■ The exercise:
Arrange these lines as a numbered list, leaving out any blank lines.

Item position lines
──────────

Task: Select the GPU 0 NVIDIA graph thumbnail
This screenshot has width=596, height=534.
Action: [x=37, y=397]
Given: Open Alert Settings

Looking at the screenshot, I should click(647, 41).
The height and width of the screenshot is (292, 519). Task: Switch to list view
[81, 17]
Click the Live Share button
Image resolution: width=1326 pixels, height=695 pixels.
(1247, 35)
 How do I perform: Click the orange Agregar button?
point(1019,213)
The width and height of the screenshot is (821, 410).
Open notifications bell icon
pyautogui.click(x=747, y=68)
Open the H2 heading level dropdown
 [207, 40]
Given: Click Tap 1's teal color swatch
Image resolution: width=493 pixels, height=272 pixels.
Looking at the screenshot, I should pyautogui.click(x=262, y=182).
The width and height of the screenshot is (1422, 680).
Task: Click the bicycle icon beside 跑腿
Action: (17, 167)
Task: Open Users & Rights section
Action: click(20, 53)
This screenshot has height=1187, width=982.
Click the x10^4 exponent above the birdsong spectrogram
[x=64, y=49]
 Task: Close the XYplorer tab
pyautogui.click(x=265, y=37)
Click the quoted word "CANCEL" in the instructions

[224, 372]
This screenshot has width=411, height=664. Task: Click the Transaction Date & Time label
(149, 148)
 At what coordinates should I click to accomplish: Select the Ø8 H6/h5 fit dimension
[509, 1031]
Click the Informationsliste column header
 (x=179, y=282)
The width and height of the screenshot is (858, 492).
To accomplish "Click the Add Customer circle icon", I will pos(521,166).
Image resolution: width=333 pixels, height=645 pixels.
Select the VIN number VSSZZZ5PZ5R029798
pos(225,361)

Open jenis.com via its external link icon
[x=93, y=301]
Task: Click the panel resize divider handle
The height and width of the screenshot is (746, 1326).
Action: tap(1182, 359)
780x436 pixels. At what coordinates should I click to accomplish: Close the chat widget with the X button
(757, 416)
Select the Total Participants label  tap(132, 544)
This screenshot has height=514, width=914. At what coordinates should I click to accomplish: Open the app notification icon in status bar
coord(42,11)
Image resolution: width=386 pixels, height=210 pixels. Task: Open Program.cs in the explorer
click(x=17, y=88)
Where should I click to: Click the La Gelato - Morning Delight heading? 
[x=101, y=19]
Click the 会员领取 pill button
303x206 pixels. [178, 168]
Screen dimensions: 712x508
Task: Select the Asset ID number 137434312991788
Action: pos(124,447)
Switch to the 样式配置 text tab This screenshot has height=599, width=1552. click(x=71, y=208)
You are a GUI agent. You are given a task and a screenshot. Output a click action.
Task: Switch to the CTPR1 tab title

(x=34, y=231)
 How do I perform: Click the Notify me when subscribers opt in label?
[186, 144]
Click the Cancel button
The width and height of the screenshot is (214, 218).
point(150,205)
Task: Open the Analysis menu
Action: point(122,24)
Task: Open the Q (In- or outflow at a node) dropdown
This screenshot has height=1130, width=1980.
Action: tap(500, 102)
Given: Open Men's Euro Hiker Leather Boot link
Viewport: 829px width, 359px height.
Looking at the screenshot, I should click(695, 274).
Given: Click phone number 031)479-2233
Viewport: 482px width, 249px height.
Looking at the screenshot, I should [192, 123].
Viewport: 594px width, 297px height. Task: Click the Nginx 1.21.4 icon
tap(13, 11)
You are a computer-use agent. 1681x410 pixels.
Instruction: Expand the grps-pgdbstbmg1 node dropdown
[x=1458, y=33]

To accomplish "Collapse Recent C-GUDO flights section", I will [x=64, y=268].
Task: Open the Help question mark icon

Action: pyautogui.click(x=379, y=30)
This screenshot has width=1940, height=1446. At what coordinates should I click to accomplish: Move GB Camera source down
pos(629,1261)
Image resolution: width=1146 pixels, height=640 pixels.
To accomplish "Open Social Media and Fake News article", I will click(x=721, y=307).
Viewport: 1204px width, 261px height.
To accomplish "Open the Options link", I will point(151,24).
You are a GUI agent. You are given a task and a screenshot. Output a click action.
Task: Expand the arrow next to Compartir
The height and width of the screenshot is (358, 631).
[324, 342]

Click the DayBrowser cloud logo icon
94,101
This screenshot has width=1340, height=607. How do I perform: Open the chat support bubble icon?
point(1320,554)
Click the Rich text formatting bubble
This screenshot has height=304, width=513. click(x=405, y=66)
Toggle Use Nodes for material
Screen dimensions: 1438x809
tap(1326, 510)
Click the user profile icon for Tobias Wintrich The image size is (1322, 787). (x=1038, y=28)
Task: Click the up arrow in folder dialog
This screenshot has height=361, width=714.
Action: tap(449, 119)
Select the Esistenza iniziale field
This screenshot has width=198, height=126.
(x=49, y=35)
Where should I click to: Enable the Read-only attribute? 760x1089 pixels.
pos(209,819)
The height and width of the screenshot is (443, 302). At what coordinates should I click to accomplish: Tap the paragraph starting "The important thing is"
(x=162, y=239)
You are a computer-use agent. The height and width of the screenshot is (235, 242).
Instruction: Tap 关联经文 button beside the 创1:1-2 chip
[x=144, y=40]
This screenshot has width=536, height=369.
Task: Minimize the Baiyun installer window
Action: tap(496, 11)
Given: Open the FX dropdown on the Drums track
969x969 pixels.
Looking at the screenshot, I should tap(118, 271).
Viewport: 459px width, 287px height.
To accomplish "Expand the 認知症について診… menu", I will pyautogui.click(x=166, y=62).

──────────

■ Finished exercise:
1. Task: Select the GPU 0 NVIDIA graph thumbnail
2. This screenshot has width=596, height=534.
3. Action: [x=37, y=397]
4. Given: Open Alert Settings
5. Looking at the screenshot, I should click(647, 41).
6. The height and width of the screenshot is (292, 519). Task: Switch to list view
7. [81, 17]
8. Click the Live Share button
9. Image resolution: width=1326 pixels, height=695 pixels.
10. (1247, 35)
11.  How do I perform: Click the orange Agregar button?
12. point(1019,213)
13. The width and height of the screenshot is (821, 410).
14. Open notifications bell icon
15. pyautogui.click(x=747, y=68)
16. Open the H2 heading level dropdown
17.  [207, 40]
18. Given: Click Tap 1's teal color swatch
19. Image resolution: width=493 pixels, height=272 pixels.
20. Looking at the screenshot, I should pyautogui.click(x=262, y=182).
21. The width and height of the screenshot is (1422, 680).
22. Task: Click the bicycle icon beside 跑腿
23. Action: (17, 167)
24. Task: Open Users & Rights section
25. Action: click(20, 53)
26. This screenshot has height=1187, width=982.
27. Click the x10^4 exponent above the birdsong spectrogram
28. [x=64, y=49]
29.  Task: Close the XYplorer tab
30. pyautogui.click(x=265, y=37)
31. Click the quoted word "CANCEL" in the instructions
32. [224, 372]
33. This screenshot has width=411, height=664. Task: Click the Transaction Date & Time label
34. (149, 148)
35.  At what coordinates should I click to accomplish: Select the Ø8 H6/h5 fit dimension
36. [509, 1031]
37. Click the Informationsliste column header
38.  (x=179, y=282)
39. The width and height of the screenshot is (858, 492).
40. To accomplish "Click the Add Customer circle icon", I will pos(521,166).
41. Image resolution: width=333 pixels, height=645 pixels.
42. Select the VIN number VSSZZZ5PZ5R029798
43. pos(225,361)
44. Open jenis.com via its external link icon
45. [x=93, y=301]
46. Task: Click the panel resize divider handle
47. The height and width of the screenshot is (746, 1326).
48. Action: tap(1182, 359)
49. 780x436 pixels. At what coordinates should I click to accomplish: Close the chat widget with the X button
50. (757, 416)
51. Select the Total Participants label  tap(132, 544)
52. This screenshot has height=514, width=914. At what coordinates should I click to accomplish: Open the app notification icon in status bar
53. coord(42,11)
54. Image resolution: width=386 pixels, height=210 pixels. Task: Open Program.cs in the explorer
55. click(x=17, y=88)
56. Where should I click to: Click the La Gelato - Morning Delight heading? 
57. [x=101, y=19]
58. Click the 会员领取 pill button
59. 303x206 pixels. [178, 168]
60. Screen dimensions: 712x508
61. Task: Select the Asset ID number 137434312991788
62. Action: pos(124,447)
63. Switch to the 样式配置 text tab This screenshot has height=599, width=1552. click(x=71, y=208)
64. You are a GUI agent. You are given a task and a screenshot. Output a click action.
65. Task: Switch to the CTPR1 tab title
66. (x=34, y=231)
67.  How do I perform: Click the Notify me when subscribers opt in label?
68. [186, 144]
69. Click the Cancel button
70. The width and height of the screenshot is (214, 218).
71. point(150,205)
72. Task: Open the Analysis menu
73. Action: point(122,24)
74. Task: Open the Q (In- or outflow at a node) dropdown
75. This screenshot has height=1130, width=1980.
76. Action: tap(500, 102)
77. Given: Open Men's Euro Hiker Leather Boot link
78. Viewport: 829px width, 359px height.
79. Looking at the screenshot, I should click(695, 274).
80. Given: Click phone number 031)479-2233
81. Viewport: 482px width, 249px height.
82. Looking at the screenshot, I should [192, 123].
83. Viewport: 594px width, 297px height. Task: Click the Nginx 1.21.4 icon
84. tap(13, 11)
85. You are a computer-use agent. 1681x410 pixels.
86. Instruction: Expand the grps-pgdbstbmg1 node dropdown
87. [x=1458, y=33]
88. To accomplish "Collapse Recent C-GUDO flights section", I will [x=64, y=268].
89. Task: Open the Help question mark icon
90. Action: pyautogui.click(x=379, y=30)
91. This screenshot has width=1940, height=1446. At what coordinates should I click to accomplish: Move GB Camera source down
92. pos(629,1261)
93. Image resolution: width=1146 pixels, height=640 pixels.
94. To accomplish "Open Social Media and Fake News article", I will click(x=721, y=307).
95. Viewport: 1204px width, 261px height.
96. To accomplish "Open the Options link", I will point(151,24).
97. You are a GUI agent. You are given a task and a screenshot. Output a click action.
98. Task: Expand the arrow next to Compartir
99. The height and width of the screenshot is (358, 631).
100. [324, 342]
101. Click the DayBrowser cloud logo icon
102. 94,101
103. This screenshot has width=1340, height=607. How do I perform: Open the chat support bubble icon?
104. point(1320,554)
105. Click the Rich text formatting bubble
106. This screenshot has height=304, width=513. click(x=405, y=66)
107. Toggle Use Nodes for material
108. Screen dimensions: 1438x809
109. tap(1326, 510)
110. Click the user profile icon for Tobias Wintrich The image size is (1322, 787). (x=1038, y=28)
111. Task: Click the up arrow in folder dialog
112. This screenshot has height=361, width=714.
113. Action: tap(449, 119)
114. Select the Esistenza iniziale field
115. This screenshot has width=198, height=126.
116. (x=49, y=35)
117. Where should I click to: Enable the Read-only attribute? 760x1089 pixels.
118. pos(209,819)
119. The height and width of the screenshot is (443, 302). At what coordinates should I click to accomplish: Tap the paragraph starting "The important thing is"
120. (x=162, y=239)
121. You are a computer-use agent. The height and width of the screenshot is (235, 242).
122. Instruction: Tap 关联经文 button beside the 创1:1-2 chip
123. [x=144, y=40]
124. This screenshot has width=536, height=369.
125. Task: Minimize the Baiyun installer window
126. Action: tap(496, 11)
127. Given: Open the FX dropdown on the Drums track
128. 969x969 pixels.
129. Looking at the screenshot, I should tap(118, 271).
130. Viewport: 459px width, 287px height.
131. To accomplish "Expand the 認知症について診… menu", I will pyautogui.click(x=166, y=62).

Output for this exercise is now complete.